Most of the time I like my body shape and am not afraid to dress to show off its curves, but that doesn’t stop the days where all I want more than anything in the world is to be flat chested and narrow hipped. I feel what I can only describe as dysphoria. It’s not usually extreme, it doesn’t stop me from living my life, it almost doesn’t feel like it is “enough”, but it is there. Binding is something I’ve never really tried because I doubt my breasts could be flattened enough to give the appearance of not having them. Dresses and skirts feel like a costume more than comfortable clothes, yet I usually like wearing corsets and other figure-accentuating attire.
I like owning a vagina, but that doesn’t stop me from wondering about owning a penis. Packing is something I have secretly wanted to do but never been brave enough to try – or even admit to anyone else.
Menstruating is the worst. My uterus is an organ I never intend to use, and if I could get it removed tomorrow, I would. Menstruating is just a monthly reminder of the existence of this baby incubator that I do not want – and of the role in society that I feel I have been constantly told I must fit in to, that rubs the wrong way.
I feel like I should be happy being labelled as female, because it is more correct than not, because my body and DNA agree with that label, because I have never felt as if I was a male person trapped in a female body.

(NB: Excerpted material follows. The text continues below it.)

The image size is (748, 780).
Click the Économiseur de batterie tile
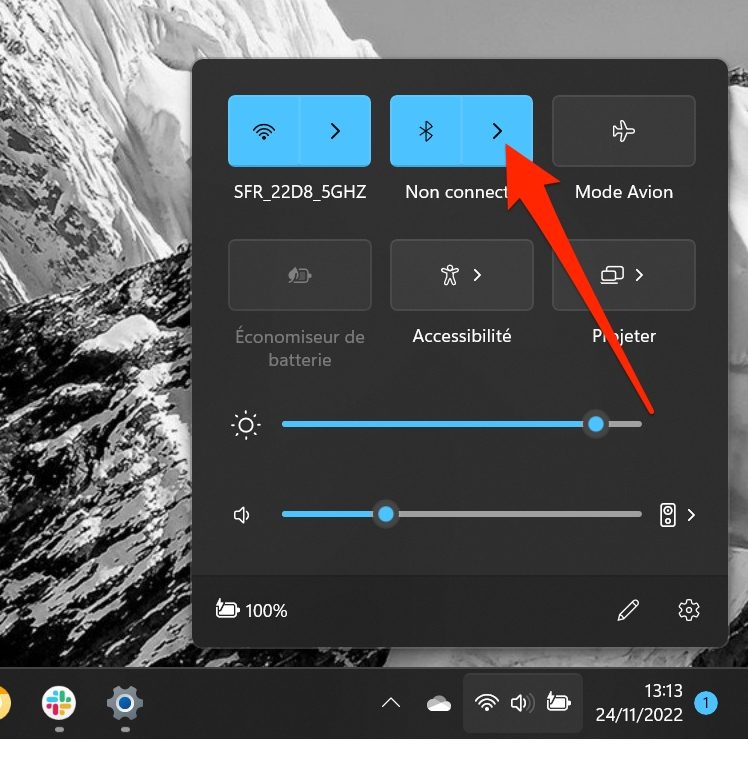pos(300,275)
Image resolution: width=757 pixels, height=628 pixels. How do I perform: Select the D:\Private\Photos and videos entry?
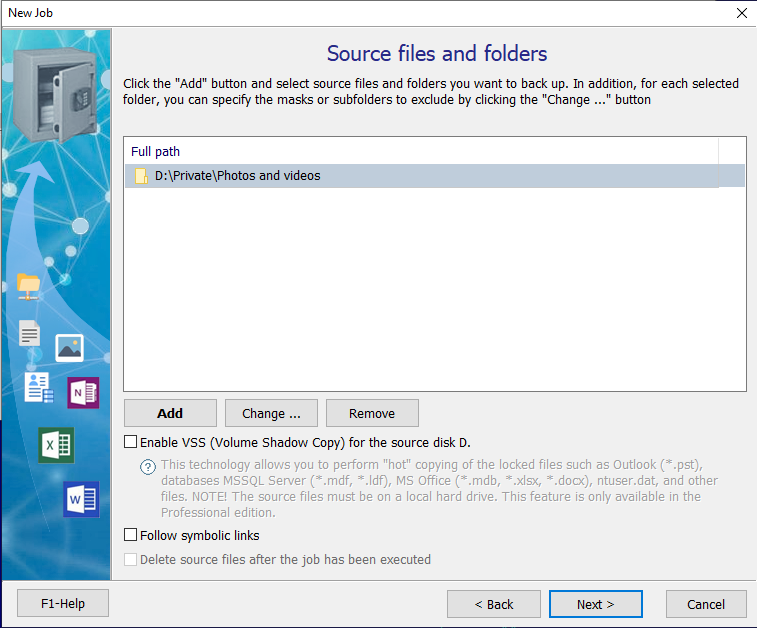pyautogui.click(x=238, y=176)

But once you strip away the biology and the society-prescribed gender roles that I hate a lot of anyway, I don’t think I feel like a female person either.

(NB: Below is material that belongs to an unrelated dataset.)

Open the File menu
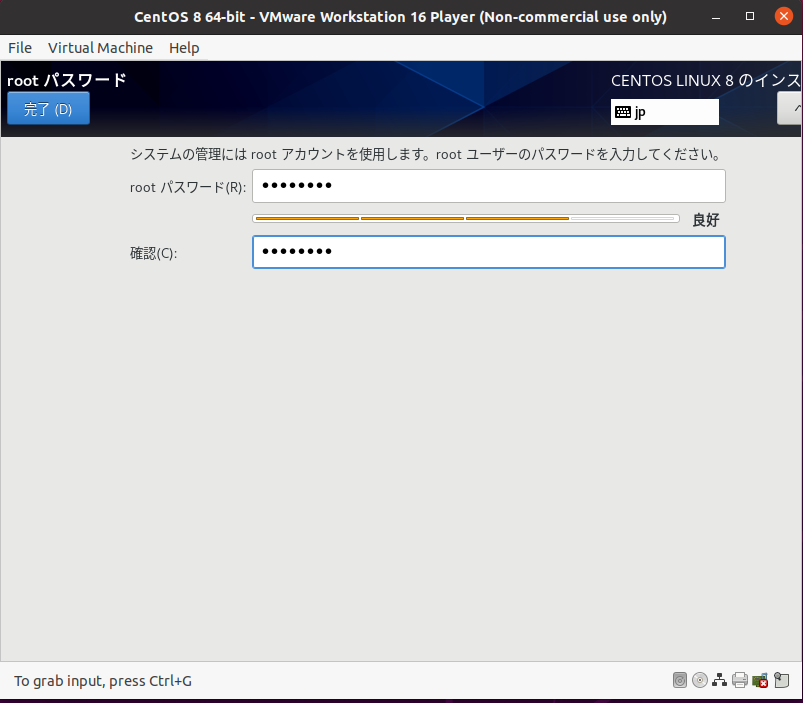Image resolution: width=803 pixels, height=703 pixels. pyautogui.click(x=20, y=48)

I know that gender is not defined by genitalia. I know that gender identity is different from how you present yourself to the world. Yet if owning a body with female characteristics, or dressing and presenting yourself in a feminine way, is not a requirement for identifying as female, then what is? Do people have an innate sense of gender identity, independent of everything else?
The list of gender identities, binary and non-, is dizzyingly long… and yet so many of them seem to rely on an internal sense of gender that I am struggling to find within myself. The more I search for this internal sense of my own gender, the more certain I become that it is just something I do not have.

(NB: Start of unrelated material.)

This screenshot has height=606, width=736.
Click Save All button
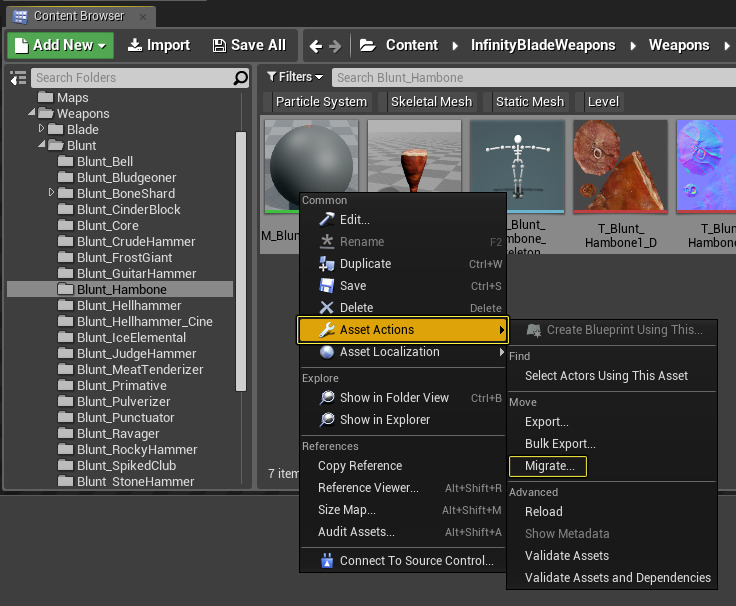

Sometimes being referred to as a woman, being included in that female label, is incredibly jarring. Sometimes it goes unnoticed because it is something that I am so used to. Using a space labelled “female” is technically correct from a biological standpoint, and it is preferable (for me) to using one labelled “male”, but I don’t understand why they cannot just be universal, unisex, neutral, and would be happier if this was the case everywhere. I’ve been going by my (reasonably neutral) nickname for so long, with almost everyone I know, that it has only been recently that I realised the perceived femininity of my “real” name makes me feel uncomfortable. I’ve used female pronouns for so long that I don’t know if I would want to change them, but female titles have always seemed awkward and wrong to me, long before I heard of the existence of the neutral Mx.
I feel like I would be more comfortable in my own skin, in life, if I could just reject all attempts to gender me, but I can’t help but be scared that I am not “non-conforming” enough to count. I know the world will always see me as female, and I don’t intend on making permanent physical alterations to my body to change that, but I am terrified that the people I care about, and the friends and acquaintances I have who are trans and/or non-binary themselves, will dismiss me because I am too “female”, not queer enough, not androgynous enough, just jumping on the bandwagon in an effort to be “special”.
Gender is something I feel like I should understand and yet don’t, and the more I try to understand, the less I think it applies to me. I want to tell the world that I don’t identify as any gender, but I am not brave enough to do it unless anonymously. For now, this will have to do.
Words by Anon
Anon is a bisexual, gender questioning, boob-wielder and uterus-bearer, who gets far too excited about some particularly niche interests
Views on female and male bodies and biology are the author’s opinion and experience, and does not necessarily reflect the understanding of the Beyond the Binary team.